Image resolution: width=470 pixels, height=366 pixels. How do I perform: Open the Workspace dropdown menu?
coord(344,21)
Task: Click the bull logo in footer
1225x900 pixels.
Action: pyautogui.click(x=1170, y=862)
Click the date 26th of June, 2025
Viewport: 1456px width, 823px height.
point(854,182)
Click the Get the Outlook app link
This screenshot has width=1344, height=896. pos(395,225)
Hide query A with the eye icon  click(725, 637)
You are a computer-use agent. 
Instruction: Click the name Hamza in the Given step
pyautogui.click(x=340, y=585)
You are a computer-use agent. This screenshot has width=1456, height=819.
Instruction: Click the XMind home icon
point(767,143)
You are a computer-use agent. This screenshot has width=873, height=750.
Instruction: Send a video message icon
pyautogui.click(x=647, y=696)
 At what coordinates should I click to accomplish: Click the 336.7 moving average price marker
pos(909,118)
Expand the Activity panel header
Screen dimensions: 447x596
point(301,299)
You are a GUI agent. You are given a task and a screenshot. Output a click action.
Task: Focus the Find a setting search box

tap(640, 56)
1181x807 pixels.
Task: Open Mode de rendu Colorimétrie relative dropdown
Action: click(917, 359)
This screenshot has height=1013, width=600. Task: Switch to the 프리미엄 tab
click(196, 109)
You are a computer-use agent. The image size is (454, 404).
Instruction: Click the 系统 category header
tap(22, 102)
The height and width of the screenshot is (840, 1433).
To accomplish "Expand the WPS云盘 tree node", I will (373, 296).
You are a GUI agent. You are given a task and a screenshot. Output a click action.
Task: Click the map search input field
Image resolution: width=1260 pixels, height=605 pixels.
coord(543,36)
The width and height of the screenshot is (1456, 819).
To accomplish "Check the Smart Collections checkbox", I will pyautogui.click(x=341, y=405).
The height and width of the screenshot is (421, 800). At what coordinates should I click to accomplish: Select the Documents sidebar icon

----------

**CHALLENGE**
Rescale the stretch of the material above from the line containing "You are a computer-use agent. The" through the line containing "coord(543,36)". Give every line again, requests included, but multiply only the click coordinates in the answers by 1.05 and round them to whole numbers, with halves rounded up.

**SOLUTION TO THE PROBLEM**
You are a computer-use agent. The image size is (454, 404).
Instruction: Click the 系统 category header
tap(23, 107)
The height and width of the screenshot is (840, 1433).
To accomplish "Expand the WPS云盘 tree node", I will (392, 311).
You are a GUI agent. You are given a task and a screenshot. Output a click action.
Task: Click the map search input field
Image resolution: width=1260 pixels, height=605 pixels.
coord(570,38)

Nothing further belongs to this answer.